Collected data entries:
--- START ---

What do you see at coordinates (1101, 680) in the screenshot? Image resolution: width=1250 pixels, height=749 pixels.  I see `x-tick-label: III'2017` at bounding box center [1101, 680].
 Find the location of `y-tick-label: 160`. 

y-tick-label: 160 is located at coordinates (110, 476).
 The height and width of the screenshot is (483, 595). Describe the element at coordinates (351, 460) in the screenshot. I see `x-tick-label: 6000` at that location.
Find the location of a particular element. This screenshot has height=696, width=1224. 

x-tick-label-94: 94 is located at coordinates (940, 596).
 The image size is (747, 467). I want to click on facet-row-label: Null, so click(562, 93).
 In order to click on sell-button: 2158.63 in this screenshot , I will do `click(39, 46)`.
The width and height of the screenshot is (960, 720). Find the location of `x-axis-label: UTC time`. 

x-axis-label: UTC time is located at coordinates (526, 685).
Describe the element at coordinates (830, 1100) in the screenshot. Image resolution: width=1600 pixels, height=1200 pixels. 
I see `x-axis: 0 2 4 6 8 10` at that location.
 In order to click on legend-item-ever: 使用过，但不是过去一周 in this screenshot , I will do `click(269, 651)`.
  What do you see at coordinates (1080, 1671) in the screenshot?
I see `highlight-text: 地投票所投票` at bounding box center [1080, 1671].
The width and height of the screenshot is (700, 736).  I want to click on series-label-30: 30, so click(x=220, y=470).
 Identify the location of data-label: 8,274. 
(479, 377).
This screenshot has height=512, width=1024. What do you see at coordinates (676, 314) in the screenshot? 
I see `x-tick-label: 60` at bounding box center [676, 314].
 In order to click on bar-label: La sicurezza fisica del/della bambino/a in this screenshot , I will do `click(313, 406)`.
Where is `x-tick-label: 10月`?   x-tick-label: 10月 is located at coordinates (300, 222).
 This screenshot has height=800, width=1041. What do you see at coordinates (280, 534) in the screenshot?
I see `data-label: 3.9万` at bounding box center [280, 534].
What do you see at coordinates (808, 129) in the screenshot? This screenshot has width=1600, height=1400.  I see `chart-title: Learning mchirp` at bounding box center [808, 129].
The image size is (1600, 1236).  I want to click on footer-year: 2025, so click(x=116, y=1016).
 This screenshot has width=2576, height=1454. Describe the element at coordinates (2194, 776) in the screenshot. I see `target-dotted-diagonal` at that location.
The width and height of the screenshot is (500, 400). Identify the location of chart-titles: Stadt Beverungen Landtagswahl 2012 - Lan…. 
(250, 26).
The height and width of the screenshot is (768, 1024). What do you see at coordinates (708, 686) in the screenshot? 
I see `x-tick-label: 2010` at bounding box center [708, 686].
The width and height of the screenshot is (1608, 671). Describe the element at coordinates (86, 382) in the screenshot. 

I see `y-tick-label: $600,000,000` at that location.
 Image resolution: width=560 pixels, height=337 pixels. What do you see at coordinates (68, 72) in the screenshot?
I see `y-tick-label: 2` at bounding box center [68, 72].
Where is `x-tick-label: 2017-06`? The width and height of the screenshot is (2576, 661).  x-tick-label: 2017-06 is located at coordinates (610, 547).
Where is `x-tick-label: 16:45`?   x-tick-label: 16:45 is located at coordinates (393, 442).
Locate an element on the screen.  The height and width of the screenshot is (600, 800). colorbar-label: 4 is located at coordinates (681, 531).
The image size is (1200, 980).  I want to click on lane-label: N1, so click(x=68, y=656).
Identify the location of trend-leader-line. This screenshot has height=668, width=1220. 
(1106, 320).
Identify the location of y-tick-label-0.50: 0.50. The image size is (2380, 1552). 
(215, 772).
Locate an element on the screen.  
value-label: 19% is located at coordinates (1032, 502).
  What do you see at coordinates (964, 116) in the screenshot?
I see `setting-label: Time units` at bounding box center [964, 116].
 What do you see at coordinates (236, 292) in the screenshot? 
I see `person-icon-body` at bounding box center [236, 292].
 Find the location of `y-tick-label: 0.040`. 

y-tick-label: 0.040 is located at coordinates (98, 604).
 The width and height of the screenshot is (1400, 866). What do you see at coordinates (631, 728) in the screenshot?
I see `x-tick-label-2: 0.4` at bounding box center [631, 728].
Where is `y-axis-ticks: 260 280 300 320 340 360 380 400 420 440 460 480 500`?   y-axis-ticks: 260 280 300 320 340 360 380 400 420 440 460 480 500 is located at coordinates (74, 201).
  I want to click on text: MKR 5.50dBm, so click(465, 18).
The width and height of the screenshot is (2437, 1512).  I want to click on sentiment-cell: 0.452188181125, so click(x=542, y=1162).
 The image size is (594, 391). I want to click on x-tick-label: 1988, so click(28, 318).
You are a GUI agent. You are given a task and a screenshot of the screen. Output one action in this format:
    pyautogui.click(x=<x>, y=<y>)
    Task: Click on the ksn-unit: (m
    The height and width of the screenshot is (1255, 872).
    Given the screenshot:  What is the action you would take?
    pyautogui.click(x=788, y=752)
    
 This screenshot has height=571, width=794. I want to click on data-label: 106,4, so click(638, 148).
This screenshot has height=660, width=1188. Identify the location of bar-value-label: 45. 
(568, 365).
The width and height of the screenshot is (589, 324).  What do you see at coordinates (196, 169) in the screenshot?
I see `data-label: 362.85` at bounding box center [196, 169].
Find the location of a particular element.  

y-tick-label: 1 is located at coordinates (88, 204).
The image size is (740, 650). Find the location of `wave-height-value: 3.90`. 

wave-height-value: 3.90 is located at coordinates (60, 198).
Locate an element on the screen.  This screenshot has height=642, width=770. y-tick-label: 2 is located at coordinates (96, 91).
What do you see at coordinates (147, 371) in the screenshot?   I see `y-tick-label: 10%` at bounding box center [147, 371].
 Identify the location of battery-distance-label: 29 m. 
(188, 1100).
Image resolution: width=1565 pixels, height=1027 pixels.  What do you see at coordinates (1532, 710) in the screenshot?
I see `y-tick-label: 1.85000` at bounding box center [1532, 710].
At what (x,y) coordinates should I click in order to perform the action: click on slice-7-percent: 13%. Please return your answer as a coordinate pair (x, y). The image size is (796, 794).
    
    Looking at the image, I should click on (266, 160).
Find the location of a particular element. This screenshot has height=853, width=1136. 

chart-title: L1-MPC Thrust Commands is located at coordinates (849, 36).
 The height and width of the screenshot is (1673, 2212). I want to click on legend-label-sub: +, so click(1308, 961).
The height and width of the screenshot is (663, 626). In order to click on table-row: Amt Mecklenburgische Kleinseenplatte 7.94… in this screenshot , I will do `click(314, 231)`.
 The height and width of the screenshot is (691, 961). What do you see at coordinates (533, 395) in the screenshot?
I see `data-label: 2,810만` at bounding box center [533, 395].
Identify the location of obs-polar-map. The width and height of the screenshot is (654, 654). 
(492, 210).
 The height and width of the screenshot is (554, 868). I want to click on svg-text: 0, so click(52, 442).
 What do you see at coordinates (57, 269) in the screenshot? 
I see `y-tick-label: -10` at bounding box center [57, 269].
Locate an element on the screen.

--- END ---

_What is required_
Copy out again, without any change, the lines above from the line with "Identify the location of obs-polar-map." through the line with "center [57, 269].", both included.

_Solved exercise_
Identify the location of obs-polar-map. The width and height of the screenshot is (654, 654). 
(492, 210).
 The height and width of the screenshot is (554, 868). I want to click on svg-text: 0, so click(52, 442).
 What do you see at coordinates (57, 269) in the screenshot? 
I see `y-tick-label: -10` at bounding box center [57, 269].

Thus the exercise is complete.